The Presidents Cup, a made-for-television golfing event concocted in 1994 to pit the best players in all non-European foreign countries against the best American players in a Ryder Cup-esque match play format, starts today on a public course in San Francisco, and no one would care if it were not for the presence of one Tiger Woods (pictured above with Charles Howell III at the 2007 Presidents Cup.)

No sport is as reliant on one player as golf is dependent on the presence of Tiger.  Quick quiz:  After Tiger won the U.S. Open last year in a playoff against Rocco Mediate (the final round of which garnered the highest television ratings of any golf telecast in history), who won the final two Majors of the 2008 after Woods was sidelined for the season with a knee injury?  The answer is Padraig Harrington, but it’s not your fault if you didn’t know that.  Nobody was watching. Without Woods in the field, ratings plummeted. Final round viewership for Harrington’s PGA Championship victory were down more than 50% in the United States from the previous year’s event when Woods won (Ryder Cup viewership was actually up 22% last year, but that can be attributed to the fact that last year’s event was played in the United States in the afternoon and not in Ireland).

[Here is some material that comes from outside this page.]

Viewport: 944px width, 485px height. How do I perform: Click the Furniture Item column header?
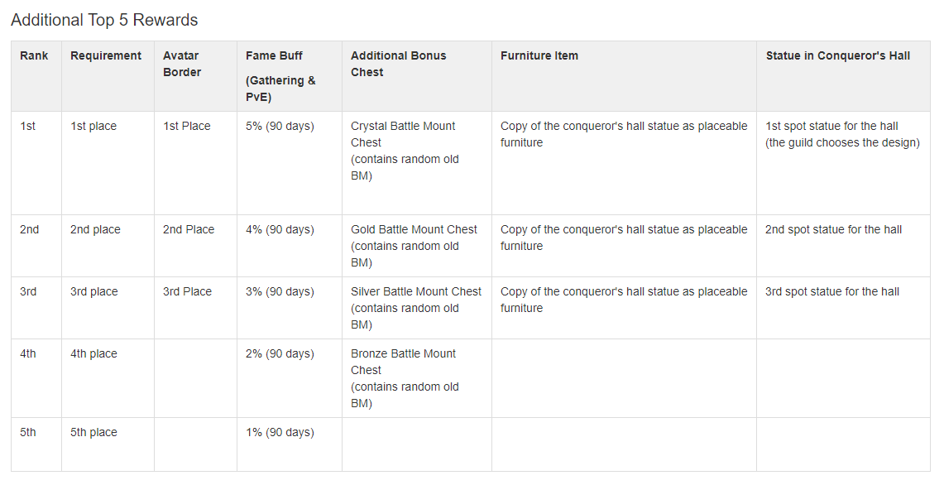pyautogui.click(x=539, y=55)
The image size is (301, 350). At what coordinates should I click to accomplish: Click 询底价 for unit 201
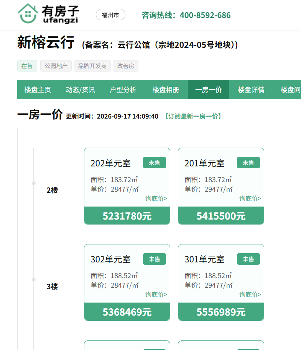pos(250,199)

But this year, Tiger is back and golf could not be happier.  Who are Angel Cabrera, Lucas Glover, Stewart Cink and Y.E. Yang? (And no, the answer is not four people who have never been in my kitchen.) They are the players who won golf’s Majors this year, and of all of them, the one we are most likely to remember is Yang.  Why?  Because he came back from behind to beat Woods in the final round of the PGA Championship in August, an event that saw its television ratings rise 150% due in large part to Woods’ presence.

So dependent is golf on Woods that tour officials have been creating events (see the FedEx Cup) in an effort to entice Woods to play in tournaments after the PGA Championship.  They have added a tour stop called the AT&T National, which is hosted by Woods and all proceeds from the event benefit his charitable foundation. And they have begun to play up the importance of the Presidents Cup in an effort to get Woods to play in the event and keep fan interest up.  It just makes business sense.  Total prize money in 1996 — Woods’ last year as an amateur — was nearly $70 million. It has increased steadily in the Woods Era to nearly $280 million last year.  A high tide lifts all boats, and make no mistake, Tiger Woods in the captain of this boat.